The $6 million bill incurred to date by an Ohio woman prescribed a new pharmaceutical to treat a rare bone disorder is draining the treasury of her husband’s union, whose health plan provides her coverage. Her family’s plight (and the union’s, and the nation’s) is described in a front-page NY Times story August 26  on the impact  of super-expensive new drugs. Excerpts follow:

Strensiq is one of the costliest drugs in the world. It is part of an unsettling trend in which ultraexpensive drugs are becoming more common, spurring a national debate over whether any drug should cost millions of dollars, and whether Americans will be priced out of lifesaving treatments as drug companies maximize their profits.

Extraordinary scientific advances — as well as tax breaks and other government incentives for developing drugs for rare diseases — have spawned treatments, and even cures, for illnesses that were once a death sentence. And now that cheaper generic drugs account for about 90 percent of all prescriptions filled in the United States, pharmaceutical companies are turning to rare-disease treatments and gene therapies as their next profit engine,with major companies like Pfizer and Novartis investing in drugs for tiny pools of patients.

These drugs face no real competition, including from generic companies, leaving the door wide open for manufacturers to set nearly any price they want.

Rare diseases, however, aren’t all that rare. There are an estimated 7,000 of them, and about 30 million Americans have one — roughly the same number of people in the United States with diabetes. And although there are no treatments for most rare diseases, new therapies are coming on the market nearly every month, with some reaching beyond $2 million a year for a single treatment. Of 59 new drugs approved in 2018, more than half, or 34, were for rare diseases. Those treatments are typically the most expensive, helping to drive an increase in overall spending on prescriptions nationwide.

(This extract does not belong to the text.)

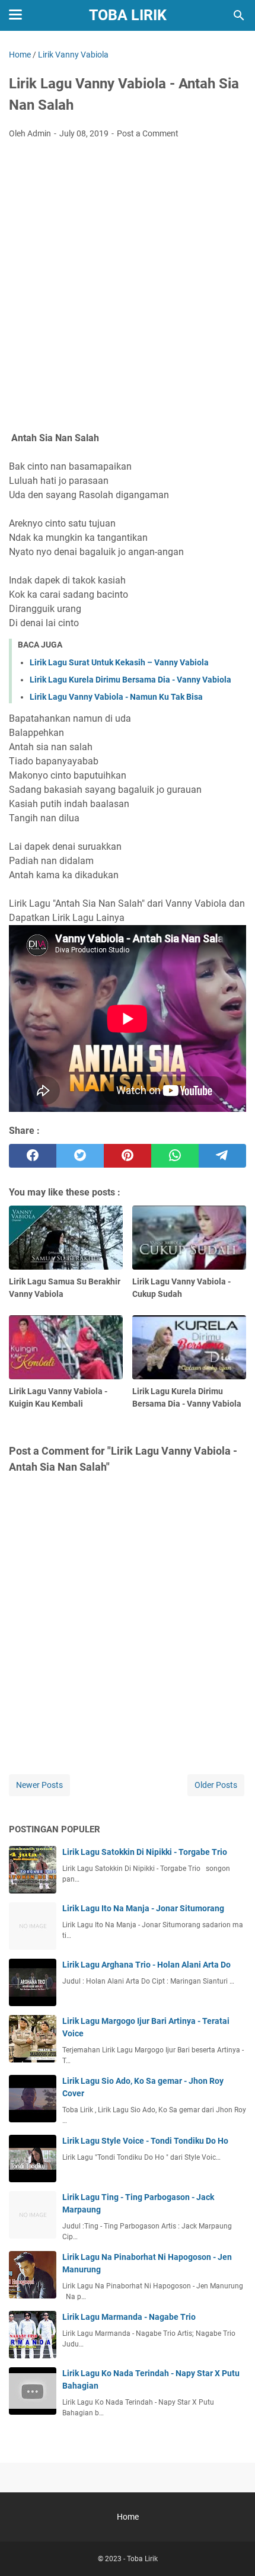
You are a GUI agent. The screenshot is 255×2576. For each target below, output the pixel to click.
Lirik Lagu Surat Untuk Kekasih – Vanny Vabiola (119, 662)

The Patterson family’s experience also exposes a stunning lack of transparency in drug pricing; many rare-disease drugs are priced based on a patient’s weight, meaning a prescription for an adult costs many times more than one for a child or infant. Pharmaceutical companies often obscure the real cost with initial estimates — provided to the media or Wall Street analysts — that are far less than the eventual real-world cost of the medicines.

In the Pattersons’ case, Strensiq was expected to cost about $285,000 in 2015 according to its manufacturer, Alexion Pharmaceuticals. But here’s the catch: That price was based on the assumption that most patients would be children or infants and would weigh an average of about 50 pounds. In addition, Alexion would not discuss how much it would cost adults. In 2018, Ms. Patterson’s drug bill approached $2 million.

The breathtaking price threw the labor union — the International Brotherhood of Boilermakers, which covers her health care through her husband, Bill — into a crisis.

Four months after she began taking Strensiq, the union’s health plan put payment for the drug on hold to evaluate whether she really needed it.

Two of the Pattersons’ children have inherited the disorder and the Boilermakers were facing a $60 million longterm outlay —until the drug company learned that the Times was on the story.

Alexion, which focuses on treatments for rare diseases and is based in Boston, declined several requests for an interview. Ultimately, under pressure from the boilermakers’ union and Express Scripts and questioned by The New York Times, the company told Express Scripts that it would cap the annual cost at $1.5 million for each adult in commercial plans covered by the pharmacy benefits manager, including the union’s. Alexion said that it is negotiating similar price caps with others, but that those talks were confidential.

The reporters, Katie Thomas and Reed Abelson, noted:

Boilermakers keep the country’s industrial plants running, maintaining and building equipment in everything from oil refineries to shipbuilding factories.